Violences sexistes et sexuelles au travail. Une enquête auprès des professionnels des médias

Suite à l'affaire de la Ligue du LOL, 3 associations (Prenons la une, Nous toutes et Paye ton journal) impliquées dans la lutte contre les violences sexistes et sexuelles ont lancé, via les réseaux sociaux, une enquête pour mesurer les phénomènes de sexisme et de harcèlement dans les médias. En 10 jours, 1 837 personnes y ont répondu, dont 1 500 journalistes ou salariés d'un média (70 % de ces répondants ont moins de 40 ans) et 270 étudiants en école de journalisme. 80 % des 1 837 répondants sont des femmes.

Paroles sexistes, propos à connotation sexuelle ou agressions sexuelles, le constat est sans appel : 1 500 personnes ont été témoin ou victime d'agissement sexiste au travail et 199 personnes, dont 188 femmes, affirment avoir été agressées sexuellement. Aucune rédaction n'est épargnée, que ce soit dans les médias nationaux ou régionaux.

Toutefois, ces violences semblent plus fréquentes à la télévision que dans les autres médias et les pigistes apparaissent particulièrement vulnérables, tout comme les femmes non blanches et les hommes homosexuels. 22 % d'entre eux déclarent être souvent confrontés à des propos à connotation sexuelle.

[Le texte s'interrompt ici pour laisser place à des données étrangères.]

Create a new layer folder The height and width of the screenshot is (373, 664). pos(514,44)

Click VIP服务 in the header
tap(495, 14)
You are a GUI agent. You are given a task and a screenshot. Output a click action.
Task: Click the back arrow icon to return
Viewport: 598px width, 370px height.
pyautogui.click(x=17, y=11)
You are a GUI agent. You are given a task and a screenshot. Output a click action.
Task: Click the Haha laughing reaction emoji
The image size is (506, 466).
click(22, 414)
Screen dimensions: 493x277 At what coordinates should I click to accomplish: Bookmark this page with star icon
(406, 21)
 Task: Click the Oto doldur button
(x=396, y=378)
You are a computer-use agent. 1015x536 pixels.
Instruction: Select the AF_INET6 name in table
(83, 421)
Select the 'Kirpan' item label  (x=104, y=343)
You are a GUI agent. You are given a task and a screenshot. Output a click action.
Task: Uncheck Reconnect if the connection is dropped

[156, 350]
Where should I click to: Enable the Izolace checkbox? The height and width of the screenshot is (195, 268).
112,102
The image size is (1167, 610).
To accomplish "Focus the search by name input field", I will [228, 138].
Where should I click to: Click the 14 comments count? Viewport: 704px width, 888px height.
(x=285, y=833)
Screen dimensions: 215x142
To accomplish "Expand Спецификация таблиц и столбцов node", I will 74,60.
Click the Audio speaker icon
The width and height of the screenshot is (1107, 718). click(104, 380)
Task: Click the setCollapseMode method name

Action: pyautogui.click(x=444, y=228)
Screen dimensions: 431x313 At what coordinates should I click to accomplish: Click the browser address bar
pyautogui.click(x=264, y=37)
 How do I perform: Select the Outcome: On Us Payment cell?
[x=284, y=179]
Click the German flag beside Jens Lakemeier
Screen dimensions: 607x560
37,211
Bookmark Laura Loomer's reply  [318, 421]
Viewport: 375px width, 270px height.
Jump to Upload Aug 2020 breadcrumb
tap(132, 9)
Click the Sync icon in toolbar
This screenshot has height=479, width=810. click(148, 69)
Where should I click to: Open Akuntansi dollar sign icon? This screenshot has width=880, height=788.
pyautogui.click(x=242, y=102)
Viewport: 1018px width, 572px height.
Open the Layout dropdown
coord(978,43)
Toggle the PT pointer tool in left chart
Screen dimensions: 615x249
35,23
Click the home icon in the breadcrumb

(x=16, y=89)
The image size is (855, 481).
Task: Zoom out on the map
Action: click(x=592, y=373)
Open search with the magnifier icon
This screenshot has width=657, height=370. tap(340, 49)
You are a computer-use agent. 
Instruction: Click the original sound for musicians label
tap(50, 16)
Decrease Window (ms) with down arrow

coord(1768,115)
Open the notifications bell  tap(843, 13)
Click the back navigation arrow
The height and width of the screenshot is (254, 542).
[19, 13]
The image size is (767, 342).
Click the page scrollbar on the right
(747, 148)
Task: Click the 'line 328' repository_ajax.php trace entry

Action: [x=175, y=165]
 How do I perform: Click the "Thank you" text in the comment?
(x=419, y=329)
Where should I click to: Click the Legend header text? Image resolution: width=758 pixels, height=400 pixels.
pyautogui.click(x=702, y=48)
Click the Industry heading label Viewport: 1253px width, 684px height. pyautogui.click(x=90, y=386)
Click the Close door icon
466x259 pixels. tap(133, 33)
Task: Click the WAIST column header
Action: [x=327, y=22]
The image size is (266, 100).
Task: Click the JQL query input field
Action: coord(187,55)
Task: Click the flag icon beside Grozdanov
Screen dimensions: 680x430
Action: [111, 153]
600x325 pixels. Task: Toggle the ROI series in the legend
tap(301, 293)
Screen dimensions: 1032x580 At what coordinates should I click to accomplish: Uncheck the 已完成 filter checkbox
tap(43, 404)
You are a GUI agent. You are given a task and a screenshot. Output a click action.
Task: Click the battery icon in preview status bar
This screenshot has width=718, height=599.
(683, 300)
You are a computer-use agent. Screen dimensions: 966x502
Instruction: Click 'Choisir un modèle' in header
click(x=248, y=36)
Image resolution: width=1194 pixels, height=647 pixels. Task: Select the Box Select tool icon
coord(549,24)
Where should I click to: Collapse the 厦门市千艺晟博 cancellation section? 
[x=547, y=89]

Pourquoi une telle situation ? L'enquête montre que ce type de comportement non approprié est présent dès les écoles de journalisme. 10 % des étudiantes répondantes affirment avoir été agressées sexuellement dans le cadre de leurs études ou de leurs stages. 62 % indiquent avoir été témoin de propos sexistes dans leur école et 28 % de faits de harcèlement sexuel.

Les 3 associations à l'origine de l'enquête soulignent par ailleurs que "les systèmes d'alerte en interne des rédactions sont clairement défaillants". Dans 83 % des cas, ni la direction ni les responsables des ressources humaines n'ont été informés de la situation. Dans le cas où elles l'ont été, ce n'est que rarement que des mesures ont été prises. "En effet, dans 60 % des cas d'agression sexuelle comme dans 70 % des cas de harcèlement, les rédactions n'ont pas réagi suite au signalement".